- Instructions for the task:
Copy the lines of the data below exactly, from the line containing "Task: Open the View login history link" through the line containing "Action: click(x=167, y=72)", both included.

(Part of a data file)
————

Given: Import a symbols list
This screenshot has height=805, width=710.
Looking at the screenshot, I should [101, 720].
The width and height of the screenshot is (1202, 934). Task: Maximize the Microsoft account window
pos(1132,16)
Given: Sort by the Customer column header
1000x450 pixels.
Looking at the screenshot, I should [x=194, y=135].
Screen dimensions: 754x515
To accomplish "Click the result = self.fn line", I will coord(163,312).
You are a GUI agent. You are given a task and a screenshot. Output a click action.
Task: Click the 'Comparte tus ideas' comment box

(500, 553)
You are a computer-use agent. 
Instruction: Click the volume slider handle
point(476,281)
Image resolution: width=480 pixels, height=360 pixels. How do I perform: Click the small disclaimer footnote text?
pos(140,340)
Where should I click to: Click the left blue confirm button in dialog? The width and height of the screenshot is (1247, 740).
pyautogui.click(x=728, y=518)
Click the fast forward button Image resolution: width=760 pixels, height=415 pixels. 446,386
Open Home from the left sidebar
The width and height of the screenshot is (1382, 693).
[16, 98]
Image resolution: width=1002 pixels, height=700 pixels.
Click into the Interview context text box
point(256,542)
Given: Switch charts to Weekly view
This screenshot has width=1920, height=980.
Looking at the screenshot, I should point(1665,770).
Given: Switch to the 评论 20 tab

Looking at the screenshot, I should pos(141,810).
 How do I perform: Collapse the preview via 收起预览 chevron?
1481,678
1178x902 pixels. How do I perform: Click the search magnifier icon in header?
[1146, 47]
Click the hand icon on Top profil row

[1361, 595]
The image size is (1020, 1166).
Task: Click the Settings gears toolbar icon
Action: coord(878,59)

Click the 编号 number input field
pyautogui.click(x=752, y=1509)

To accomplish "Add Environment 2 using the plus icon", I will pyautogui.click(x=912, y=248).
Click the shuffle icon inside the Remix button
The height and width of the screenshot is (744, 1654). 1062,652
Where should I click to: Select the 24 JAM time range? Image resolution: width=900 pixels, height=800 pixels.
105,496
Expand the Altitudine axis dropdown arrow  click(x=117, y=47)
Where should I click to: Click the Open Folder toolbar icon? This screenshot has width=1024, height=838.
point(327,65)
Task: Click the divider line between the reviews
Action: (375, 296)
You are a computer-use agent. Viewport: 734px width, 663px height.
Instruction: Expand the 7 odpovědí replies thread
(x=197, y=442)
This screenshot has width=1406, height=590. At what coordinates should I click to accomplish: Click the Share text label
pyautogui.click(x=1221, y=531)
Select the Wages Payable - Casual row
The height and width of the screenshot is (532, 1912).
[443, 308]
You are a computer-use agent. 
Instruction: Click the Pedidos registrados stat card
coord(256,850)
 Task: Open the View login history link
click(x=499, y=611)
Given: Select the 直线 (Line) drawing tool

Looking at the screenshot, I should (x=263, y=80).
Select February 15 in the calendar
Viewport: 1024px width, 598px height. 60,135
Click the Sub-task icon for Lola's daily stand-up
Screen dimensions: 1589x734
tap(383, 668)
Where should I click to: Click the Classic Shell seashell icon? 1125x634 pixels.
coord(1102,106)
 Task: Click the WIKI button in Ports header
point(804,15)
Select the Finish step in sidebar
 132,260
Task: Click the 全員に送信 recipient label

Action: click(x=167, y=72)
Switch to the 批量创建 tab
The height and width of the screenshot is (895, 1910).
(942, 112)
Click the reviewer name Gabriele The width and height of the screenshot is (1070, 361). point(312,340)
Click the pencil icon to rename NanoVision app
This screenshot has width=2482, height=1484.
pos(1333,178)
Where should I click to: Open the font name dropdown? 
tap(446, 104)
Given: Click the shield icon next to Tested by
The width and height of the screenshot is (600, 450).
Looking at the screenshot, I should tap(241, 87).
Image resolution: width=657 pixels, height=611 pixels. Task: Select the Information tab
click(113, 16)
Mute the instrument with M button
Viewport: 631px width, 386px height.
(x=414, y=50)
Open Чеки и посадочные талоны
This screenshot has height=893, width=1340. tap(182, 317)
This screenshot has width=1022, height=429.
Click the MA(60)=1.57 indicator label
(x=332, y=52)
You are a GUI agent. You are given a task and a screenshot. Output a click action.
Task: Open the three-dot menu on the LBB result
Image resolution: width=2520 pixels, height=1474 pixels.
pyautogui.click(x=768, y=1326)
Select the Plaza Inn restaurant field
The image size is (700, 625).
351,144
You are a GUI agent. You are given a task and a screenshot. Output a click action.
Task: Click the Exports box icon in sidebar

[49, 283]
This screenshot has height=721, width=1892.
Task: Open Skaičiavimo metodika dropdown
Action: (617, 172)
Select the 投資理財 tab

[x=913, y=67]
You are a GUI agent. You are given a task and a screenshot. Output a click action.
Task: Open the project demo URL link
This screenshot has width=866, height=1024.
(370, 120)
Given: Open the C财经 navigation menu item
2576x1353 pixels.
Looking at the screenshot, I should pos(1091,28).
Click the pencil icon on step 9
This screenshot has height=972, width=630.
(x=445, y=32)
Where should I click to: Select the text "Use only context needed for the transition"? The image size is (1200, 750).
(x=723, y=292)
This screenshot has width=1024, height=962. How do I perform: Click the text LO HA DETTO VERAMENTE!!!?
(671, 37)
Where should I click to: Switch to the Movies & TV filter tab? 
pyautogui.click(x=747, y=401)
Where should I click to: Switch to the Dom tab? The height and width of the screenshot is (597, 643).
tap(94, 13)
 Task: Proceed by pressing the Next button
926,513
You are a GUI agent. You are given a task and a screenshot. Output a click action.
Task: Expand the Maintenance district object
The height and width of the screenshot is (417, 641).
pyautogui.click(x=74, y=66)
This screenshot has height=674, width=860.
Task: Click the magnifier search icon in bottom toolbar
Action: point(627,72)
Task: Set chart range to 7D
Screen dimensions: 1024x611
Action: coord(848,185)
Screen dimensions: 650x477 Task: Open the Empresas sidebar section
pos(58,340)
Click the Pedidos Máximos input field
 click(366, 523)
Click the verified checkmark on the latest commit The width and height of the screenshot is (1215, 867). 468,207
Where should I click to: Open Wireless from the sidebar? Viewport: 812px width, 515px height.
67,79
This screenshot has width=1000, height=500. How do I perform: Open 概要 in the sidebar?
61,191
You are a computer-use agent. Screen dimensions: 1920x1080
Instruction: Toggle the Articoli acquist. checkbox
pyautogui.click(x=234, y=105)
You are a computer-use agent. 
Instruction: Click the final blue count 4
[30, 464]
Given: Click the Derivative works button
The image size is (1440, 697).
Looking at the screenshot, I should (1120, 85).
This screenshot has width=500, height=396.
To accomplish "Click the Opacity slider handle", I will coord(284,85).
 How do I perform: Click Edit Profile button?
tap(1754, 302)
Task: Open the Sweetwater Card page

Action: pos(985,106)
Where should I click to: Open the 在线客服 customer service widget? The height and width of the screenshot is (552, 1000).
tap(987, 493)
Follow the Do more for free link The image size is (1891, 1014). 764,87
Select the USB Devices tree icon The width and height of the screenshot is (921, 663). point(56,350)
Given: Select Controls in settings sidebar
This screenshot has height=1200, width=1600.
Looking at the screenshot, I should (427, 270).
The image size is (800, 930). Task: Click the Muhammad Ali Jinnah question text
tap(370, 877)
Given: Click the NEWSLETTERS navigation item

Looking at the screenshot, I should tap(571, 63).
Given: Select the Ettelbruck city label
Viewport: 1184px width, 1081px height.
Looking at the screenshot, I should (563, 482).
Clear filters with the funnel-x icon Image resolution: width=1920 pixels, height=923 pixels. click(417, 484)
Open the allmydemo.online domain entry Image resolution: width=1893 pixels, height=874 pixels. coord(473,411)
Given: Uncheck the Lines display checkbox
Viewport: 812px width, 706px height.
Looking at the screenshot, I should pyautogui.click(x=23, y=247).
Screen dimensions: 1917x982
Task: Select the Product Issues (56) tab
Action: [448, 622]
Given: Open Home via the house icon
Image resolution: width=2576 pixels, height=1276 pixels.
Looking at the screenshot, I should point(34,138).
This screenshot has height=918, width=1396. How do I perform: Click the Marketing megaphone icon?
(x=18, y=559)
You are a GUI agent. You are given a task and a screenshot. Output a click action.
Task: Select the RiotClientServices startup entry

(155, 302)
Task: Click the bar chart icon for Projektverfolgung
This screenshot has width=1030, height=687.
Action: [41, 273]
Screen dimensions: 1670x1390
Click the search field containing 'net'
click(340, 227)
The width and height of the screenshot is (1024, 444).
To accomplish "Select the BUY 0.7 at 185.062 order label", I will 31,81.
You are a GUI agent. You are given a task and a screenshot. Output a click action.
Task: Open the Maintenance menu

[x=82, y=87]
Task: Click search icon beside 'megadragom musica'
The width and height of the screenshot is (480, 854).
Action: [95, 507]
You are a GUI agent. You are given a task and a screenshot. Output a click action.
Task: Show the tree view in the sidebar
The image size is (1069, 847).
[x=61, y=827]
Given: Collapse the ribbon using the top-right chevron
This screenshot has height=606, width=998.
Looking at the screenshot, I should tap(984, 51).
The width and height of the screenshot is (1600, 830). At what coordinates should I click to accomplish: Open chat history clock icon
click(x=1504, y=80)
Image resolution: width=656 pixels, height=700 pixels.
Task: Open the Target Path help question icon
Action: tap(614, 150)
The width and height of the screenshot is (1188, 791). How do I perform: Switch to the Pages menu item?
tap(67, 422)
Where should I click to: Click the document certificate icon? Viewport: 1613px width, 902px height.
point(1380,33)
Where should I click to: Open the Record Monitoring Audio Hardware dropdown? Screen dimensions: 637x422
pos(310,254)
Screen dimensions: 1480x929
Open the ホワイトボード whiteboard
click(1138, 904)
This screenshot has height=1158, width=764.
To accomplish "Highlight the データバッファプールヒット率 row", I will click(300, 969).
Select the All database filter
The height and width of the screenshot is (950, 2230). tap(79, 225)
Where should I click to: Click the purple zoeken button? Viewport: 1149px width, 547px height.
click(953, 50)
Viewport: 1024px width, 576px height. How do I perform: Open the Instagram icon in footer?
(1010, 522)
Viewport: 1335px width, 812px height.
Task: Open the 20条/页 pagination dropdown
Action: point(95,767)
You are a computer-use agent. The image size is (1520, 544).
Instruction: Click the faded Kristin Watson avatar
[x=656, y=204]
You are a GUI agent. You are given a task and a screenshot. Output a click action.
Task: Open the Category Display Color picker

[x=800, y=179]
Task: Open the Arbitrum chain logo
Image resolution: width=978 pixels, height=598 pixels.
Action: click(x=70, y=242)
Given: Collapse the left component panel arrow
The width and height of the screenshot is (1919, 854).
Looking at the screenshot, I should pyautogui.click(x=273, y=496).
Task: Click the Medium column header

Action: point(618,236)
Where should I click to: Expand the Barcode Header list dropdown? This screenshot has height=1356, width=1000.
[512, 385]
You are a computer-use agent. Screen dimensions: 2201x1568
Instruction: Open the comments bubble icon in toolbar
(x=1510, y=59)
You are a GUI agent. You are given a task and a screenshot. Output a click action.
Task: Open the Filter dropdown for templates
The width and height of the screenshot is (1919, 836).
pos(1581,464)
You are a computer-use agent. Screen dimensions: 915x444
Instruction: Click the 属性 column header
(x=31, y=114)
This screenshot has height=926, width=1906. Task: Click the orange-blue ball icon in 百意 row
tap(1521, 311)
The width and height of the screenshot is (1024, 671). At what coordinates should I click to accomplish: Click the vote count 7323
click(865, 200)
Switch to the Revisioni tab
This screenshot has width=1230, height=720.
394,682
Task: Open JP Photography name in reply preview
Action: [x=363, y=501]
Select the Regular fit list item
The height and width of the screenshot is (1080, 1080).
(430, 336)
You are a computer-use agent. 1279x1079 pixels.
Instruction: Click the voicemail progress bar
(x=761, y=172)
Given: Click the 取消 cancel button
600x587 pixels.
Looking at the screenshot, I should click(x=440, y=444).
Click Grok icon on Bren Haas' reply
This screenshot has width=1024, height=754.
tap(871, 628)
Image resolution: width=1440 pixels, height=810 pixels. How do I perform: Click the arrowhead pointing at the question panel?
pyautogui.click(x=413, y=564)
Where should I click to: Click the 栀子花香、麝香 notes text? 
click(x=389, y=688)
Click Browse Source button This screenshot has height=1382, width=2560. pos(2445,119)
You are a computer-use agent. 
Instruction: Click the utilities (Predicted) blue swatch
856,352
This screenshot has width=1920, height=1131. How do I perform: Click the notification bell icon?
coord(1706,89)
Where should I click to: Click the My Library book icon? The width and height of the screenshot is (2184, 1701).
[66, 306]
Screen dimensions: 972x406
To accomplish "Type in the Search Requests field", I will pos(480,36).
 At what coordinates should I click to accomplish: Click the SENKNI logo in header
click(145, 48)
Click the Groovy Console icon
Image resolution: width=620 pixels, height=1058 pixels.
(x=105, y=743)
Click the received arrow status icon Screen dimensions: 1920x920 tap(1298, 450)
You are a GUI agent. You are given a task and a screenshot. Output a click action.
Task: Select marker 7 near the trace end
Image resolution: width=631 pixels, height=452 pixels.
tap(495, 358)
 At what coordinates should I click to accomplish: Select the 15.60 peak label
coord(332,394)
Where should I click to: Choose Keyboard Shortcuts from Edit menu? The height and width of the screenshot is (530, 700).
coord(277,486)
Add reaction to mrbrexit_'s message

————

- Correct output:
 Task: Open the View login history link
click(x=499, y=611)
Given: Select the 直线 (Line) drawing tool

Looking at the screenshot, I should (x=263, y=80).
Select February 15 in the calendar
Viewport: 1024px width, 598px height. 60,135
Click the Sub-task icon for Lola's daily stand-up
Screen dimensions: 1589x734
tap(383, 668)
Where should I click to: Click the Classic Shell seashell icon? 1125x634 pixels.
coord(1102,106)
 Task: Click the WIKI button in Ports header
point(804,15)
Select the Finish step in sidebar
 132,260
Task: Click the 全員に送信 recipient label

Action: click(x=167, y=72)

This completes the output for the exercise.